▽

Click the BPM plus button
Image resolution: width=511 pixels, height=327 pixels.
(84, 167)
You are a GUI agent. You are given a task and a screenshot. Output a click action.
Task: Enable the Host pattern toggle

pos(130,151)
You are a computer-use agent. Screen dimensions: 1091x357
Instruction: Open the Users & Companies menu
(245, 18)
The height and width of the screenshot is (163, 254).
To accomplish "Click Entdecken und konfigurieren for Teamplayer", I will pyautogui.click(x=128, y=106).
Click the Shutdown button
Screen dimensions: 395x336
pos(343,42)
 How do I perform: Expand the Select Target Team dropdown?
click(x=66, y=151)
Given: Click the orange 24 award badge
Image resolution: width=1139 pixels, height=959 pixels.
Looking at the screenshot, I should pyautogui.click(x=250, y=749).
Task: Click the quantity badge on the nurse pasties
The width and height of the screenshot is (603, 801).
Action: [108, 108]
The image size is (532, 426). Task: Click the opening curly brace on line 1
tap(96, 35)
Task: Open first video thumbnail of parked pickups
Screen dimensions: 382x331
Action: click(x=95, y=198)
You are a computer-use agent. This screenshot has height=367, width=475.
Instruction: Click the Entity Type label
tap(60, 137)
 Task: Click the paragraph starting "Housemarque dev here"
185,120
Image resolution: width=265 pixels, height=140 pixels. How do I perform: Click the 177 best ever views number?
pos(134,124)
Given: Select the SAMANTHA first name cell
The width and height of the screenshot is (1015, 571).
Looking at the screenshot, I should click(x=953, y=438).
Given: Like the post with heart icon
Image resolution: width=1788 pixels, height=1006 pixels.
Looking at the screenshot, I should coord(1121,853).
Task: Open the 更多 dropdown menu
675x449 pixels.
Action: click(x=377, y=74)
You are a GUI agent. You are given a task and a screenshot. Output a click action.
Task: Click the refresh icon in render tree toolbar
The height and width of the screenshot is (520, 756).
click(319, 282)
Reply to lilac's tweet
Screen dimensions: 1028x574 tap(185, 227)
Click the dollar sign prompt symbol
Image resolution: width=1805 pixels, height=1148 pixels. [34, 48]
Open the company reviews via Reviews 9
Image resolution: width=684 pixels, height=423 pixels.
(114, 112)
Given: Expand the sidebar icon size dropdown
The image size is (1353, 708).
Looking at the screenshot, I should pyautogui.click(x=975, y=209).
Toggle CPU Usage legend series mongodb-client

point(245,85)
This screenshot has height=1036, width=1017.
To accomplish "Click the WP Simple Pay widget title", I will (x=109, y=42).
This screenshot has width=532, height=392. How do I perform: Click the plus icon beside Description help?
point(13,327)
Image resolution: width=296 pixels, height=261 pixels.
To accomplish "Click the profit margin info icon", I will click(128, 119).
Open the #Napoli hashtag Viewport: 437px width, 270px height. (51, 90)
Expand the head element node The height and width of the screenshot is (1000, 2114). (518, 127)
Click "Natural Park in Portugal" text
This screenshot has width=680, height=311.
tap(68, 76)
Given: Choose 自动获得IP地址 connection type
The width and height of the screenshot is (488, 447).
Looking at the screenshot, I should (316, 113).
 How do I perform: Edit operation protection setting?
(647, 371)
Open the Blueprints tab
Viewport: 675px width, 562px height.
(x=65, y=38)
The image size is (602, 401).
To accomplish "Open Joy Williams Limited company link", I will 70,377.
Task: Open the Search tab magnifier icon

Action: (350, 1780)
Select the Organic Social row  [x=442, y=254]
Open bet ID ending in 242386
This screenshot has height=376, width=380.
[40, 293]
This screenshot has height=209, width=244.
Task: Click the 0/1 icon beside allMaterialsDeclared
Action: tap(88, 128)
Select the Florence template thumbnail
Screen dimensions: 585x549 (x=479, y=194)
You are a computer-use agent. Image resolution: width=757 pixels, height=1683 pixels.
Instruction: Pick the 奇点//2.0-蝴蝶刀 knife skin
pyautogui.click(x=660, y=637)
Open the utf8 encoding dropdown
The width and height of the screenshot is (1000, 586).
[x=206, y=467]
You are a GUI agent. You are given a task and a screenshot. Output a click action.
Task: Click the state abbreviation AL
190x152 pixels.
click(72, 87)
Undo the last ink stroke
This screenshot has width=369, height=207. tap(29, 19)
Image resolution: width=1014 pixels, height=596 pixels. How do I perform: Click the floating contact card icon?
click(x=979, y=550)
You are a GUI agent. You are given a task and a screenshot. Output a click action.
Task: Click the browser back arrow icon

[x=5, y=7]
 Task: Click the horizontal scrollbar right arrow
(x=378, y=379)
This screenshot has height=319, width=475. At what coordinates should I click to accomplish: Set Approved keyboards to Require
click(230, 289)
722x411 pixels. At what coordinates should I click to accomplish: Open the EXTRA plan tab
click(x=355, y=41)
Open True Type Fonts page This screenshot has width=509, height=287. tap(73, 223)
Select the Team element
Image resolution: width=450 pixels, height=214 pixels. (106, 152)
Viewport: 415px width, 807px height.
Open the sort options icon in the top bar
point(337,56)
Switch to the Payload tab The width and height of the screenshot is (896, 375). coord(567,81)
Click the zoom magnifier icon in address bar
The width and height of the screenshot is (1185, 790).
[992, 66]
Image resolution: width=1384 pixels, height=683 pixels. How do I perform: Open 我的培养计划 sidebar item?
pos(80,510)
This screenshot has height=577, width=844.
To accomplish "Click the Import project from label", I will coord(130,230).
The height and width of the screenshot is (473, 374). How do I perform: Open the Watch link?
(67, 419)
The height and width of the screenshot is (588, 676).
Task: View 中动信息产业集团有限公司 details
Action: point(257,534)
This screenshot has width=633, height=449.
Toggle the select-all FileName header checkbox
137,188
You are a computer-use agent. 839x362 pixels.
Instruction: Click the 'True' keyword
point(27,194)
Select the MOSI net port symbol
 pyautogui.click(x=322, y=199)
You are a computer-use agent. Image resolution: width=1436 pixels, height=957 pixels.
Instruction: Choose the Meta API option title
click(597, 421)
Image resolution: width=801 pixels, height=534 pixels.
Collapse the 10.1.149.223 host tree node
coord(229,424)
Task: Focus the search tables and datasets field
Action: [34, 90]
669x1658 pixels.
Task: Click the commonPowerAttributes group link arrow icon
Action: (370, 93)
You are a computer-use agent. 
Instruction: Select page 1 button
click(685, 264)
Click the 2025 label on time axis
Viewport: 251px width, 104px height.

△

→ Problem requirements: Take the stretch of lines above from the one containing "Instruction: Choose the Meta API option title" through the one containing "Image resolution: width=801" and repeat it exactly, adding no other line.

→ Answer:
Instruction: Choose the Meta API option title
click(597, 421)
Image resolution: width=801 pixels, height=534 pixels.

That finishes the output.